Below are some records. Return exactly the lines from the one with "Where should I click to: Click the info" to the one with "Given: Select Usage", and nothing else.

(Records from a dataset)
----

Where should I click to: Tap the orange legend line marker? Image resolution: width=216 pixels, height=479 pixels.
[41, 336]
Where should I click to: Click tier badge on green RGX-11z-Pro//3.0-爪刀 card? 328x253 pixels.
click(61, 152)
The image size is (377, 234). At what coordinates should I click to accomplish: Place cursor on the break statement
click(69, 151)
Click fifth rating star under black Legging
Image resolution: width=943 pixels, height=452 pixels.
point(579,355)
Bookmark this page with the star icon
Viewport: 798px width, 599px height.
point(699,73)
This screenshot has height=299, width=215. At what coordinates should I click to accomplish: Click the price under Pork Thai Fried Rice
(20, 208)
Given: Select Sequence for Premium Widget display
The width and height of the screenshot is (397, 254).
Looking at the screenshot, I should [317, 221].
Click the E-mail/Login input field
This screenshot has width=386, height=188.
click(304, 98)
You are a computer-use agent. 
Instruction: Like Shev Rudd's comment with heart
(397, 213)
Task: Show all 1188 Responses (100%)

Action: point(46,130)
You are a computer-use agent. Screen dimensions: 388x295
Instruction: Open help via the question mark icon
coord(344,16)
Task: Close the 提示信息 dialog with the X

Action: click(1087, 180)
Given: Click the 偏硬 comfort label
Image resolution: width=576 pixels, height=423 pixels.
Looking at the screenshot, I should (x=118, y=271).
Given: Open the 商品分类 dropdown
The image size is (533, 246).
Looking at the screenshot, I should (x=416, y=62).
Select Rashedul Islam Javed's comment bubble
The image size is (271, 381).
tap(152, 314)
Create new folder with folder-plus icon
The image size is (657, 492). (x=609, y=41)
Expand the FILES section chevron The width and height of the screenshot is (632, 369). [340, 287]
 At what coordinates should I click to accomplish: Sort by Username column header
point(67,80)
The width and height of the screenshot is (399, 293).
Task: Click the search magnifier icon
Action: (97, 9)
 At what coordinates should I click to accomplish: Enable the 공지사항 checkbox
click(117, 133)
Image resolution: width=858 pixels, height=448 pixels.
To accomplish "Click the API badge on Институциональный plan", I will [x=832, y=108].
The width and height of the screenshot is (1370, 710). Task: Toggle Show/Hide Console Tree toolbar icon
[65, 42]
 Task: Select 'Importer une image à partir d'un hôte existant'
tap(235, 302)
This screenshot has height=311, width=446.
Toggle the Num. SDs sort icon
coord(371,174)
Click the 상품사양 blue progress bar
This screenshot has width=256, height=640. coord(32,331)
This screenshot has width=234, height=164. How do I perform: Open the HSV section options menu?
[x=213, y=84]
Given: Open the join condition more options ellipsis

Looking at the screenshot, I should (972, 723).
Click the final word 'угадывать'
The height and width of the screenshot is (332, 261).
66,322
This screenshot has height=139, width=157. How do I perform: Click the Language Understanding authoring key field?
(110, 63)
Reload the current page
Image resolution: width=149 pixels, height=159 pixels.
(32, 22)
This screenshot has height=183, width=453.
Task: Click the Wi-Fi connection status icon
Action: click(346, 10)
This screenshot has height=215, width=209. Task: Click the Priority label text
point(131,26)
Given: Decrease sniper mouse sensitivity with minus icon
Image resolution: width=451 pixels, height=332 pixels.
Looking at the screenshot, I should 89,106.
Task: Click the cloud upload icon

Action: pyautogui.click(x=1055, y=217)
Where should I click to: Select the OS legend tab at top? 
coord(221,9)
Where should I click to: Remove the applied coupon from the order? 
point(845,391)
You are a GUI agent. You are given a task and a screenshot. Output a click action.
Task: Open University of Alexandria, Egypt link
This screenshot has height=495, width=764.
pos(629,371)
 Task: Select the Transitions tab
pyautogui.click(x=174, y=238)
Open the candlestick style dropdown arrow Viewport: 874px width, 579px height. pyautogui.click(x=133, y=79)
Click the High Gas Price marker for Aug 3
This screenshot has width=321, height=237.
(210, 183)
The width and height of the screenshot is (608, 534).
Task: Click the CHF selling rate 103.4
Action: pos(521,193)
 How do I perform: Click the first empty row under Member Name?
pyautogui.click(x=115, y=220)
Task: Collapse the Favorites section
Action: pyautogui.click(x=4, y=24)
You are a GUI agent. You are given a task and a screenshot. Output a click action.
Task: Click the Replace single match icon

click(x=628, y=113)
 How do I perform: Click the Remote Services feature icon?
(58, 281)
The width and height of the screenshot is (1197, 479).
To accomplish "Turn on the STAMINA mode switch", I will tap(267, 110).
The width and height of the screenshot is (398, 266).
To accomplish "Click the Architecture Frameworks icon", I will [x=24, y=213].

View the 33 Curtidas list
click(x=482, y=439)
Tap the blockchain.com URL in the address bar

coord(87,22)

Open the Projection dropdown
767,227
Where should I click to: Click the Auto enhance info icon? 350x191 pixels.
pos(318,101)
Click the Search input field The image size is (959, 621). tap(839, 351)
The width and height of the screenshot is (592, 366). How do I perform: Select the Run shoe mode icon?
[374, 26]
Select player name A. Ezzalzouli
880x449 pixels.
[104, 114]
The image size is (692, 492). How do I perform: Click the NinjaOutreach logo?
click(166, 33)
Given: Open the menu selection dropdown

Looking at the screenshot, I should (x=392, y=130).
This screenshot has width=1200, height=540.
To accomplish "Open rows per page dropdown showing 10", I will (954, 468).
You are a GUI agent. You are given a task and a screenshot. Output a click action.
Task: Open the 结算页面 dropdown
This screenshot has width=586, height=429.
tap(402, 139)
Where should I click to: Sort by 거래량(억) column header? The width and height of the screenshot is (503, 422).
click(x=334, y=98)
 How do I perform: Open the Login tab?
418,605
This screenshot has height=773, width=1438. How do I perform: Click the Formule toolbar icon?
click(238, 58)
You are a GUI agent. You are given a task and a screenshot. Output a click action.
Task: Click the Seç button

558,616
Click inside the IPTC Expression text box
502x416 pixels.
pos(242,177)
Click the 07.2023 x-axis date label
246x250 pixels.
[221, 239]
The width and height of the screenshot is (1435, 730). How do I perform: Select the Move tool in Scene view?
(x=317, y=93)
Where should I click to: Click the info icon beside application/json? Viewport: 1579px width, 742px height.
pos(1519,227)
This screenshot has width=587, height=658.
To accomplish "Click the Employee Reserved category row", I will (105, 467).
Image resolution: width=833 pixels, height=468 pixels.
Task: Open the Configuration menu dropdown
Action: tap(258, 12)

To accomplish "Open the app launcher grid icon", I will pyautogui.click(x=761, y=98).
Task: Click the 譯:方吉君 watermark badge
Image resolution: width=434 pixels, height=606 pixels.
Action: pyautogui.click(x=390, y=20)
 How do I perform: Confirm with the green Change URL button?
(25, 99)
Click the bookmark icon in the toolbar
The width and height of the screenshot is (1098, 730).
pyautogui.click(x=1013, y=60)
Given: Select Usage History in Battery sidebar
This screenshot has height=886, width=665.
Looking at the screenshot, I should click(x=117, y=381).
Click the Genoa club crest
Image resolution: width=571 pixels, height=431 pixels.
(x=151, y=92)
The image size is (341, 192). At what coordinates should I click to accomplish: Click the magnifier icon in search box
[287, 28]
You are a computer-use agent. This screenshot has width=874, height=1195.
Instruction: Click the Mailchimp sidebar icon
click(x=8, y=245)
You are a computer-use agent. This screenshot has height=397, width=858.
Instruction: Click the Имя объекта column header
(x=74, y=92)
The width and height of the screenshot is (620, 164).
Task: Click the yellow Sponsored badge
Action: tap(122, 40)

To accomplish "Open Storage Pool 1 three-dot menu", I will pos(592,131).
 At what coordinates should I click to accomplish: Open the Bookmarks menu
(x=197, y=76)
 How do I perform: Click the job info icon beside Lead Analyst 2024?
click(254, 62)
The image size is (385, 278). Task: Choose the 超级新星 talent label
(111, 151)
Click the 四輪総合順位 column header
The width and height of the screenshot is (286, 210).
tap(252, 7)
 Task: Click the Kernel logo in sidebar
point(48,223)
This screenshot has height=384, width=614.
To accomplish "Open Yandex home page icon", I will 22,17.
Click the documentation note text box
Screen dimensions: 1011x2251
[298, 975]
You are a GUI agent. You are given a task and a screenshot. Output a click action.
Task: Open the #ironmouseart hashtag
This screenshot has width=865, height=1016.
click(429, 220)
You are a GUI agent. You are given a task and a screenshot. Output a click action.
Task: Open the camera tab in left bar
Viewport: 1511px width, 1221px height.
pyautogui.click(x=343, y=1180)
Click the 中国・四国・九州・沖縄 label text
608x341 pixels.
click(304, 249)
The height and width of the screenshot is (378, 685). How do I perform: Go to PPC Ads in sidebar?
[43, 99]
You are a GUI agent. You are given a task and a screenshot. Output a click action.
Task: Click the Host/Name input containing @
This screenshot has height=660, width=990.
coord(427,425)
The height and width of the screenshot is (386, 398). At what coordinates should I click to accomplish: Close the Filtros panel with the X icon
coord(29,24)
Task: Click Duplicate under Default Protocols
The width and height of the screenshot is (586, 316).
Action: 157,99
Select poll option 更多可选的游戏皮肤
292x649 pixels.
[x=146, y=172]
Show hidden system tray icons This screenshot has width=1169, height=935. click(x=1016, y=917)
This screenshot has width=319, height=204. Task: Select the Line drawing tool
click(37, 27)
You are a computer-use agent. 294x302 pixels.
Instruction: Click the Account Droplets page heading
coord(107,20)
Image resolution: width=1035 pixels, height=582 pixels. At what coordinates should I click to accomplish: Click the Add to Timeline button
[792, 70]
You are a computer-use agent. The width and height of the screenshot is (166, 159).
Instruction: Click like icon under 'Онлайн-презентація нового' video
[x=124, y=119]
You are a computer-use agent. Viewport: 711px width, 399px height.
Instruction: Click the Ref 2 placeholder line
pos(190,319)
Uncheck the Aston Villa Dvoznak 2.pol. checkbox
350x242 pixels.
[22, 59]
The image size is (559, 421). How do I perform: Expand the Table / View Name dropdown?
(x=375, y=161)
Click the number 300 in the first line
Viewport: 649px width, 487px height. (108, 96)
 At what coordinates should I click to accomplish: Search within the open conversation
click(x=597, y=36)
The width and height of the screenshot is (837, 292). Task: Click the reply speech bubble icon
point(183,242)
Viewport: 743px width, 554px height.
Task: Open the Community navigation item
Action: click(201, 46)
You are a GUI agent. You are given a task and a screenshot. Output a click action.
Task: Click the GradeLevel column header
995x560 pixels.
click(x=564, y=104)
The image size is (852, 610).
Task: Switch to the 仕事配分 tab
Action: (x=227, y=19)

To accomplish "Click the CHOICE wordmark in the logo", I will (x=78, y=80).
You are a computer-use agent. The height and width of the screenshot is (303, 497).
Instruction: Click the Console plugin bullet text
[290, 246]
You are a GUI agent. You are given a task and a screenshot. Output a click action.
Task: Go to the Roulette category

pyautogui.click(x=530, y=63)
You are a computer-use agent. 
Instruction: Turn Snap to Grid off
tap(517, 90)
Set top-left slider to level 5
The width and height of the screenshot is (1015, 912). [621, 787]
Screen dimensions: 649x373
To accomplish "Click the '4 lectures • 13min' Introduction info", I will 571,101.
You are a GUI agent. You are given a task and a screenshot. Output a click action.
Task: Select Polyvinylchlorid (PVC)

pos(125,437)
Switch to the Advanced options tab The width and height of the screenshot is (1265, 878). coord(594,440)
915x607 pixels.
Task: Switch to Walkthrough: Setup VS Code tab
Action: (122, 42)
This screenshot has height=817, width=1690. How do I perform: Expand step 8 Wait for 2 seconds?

----

:: YOUR RESPONSE ::
Where should I click to: Click the info icon beside application/json? Viewport: 1579px width, 742px height.
pos(1519,227)
This screenshot has width=587, height=658.
To accomplish "Click the Employee Reserved category row", I will (105, 467).
Image resolution: width=833 pixels, height=468 pixels.
Task: Open the Configuration menu dropdown
Action: tap(258, 12)

To accomplish "Open the app launcher grid icon", I will pyautogui.click(x=761, y=98).
Task: Click the 譯:方吉君 watermark badge
Image resolution: width=434 pixels, height=606 pixels.
Action: pyautogui.click(x=390, y=20)
 How do I perform: Confirm with the green Change URL button?
(25, 99)
Click the bookmark icon in the toolbar
The width and height of the screenshot is (1098, 730).
pyautogui.click(x=1013, y=60)
Given: Select Usage History in Battery sidebar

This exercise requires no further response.